He urged parents to take part in a talent competition in the new year to find and stretch the country's most intelligent youngsters by nominating them for master classes at the newly formed National Academy for Gifted and Talented Youth.

Up to 150,000 children aged 11 to 16 will qualify for the classes, which are intended to stretch the brightest 5 per cent of the country's state school children.

The scheme was immediately attacked by headteachers, who warned that the talent search risked creating an elite of pupils within schools.

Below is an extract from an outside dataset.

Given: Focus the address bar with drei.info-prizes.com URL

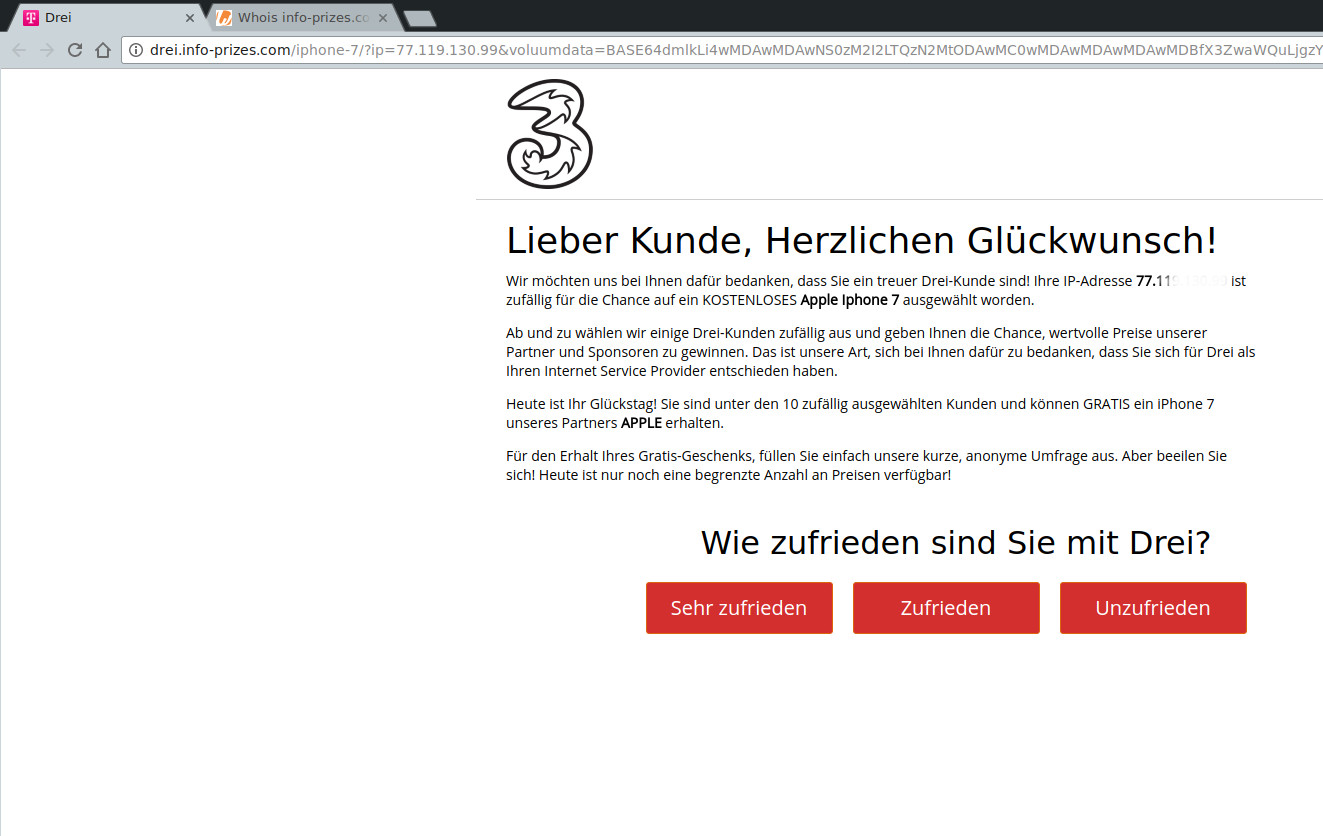Looking at the screenshot, I should point(700,50).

John Dunford, the general secretary of the Secondary Heads Association, said: "Teachers spend a great deal of time preparing additional materials for bright children but it remains the case that children with learning difficulties rightly take up more of the teacher's time. I'm sceptical about the need to increase this programme to create an elite group of young people at a tender age."

Mr Miliband announced at a conference in Birmingham last night that the search for the brightest youngsters would start in earnest in January.

"We will show we have succeeded when 'too clever by half' is no longer an English insult," the minister said in an address to the first conference organised by the Government on educating gifted and talented children.

He said parents, teachers and carers would be able to nominate children on a website being set up in the new year – www.warwick.ac.uk/gifted. Tutors would then select the youngsters for the academy. The minister made clear that the youngsters would not be judged on test and exam results alone.

He said they would need a supporting testimony from their teacher but that evidence of success in events such as poetry competitions would be taken into account before any decisions were made. The talent search is to be called "Loc8or" – as in locator.

Mr Miliband also urged teachers to spend as much time with the brightest pupils in their class as they do with the least able.

He said: "We need to cater for the special needs of every single pupil, whether they have statements of special needs because they are struggling with learning or because they have special gifts and talents that mean they are bored in too many lessons and fail to make the most of themselves. You should not have to go private to be stretched, developed or nurtured."

He promised that the Government would be offering more cash aid to schools to help them concentrate on teaching gifted pupils, and that it would extend the programme into primary schools.

The new academy, which is attached to the University of Warwick, was set up for the first time this year, taking in 100 youngsters to a summer school featuring lessons in problem solving, maths, science and English. The numbers will be increased to 900 next year.

Eventually, the programme hopes to cater for up to 150,000 gifted youngsters and run courses all the year round.

At first, the programme is concentrating on youngsters from deprived inner-city areas, but it will expand to take in pockets of deprivation in more affluent areas.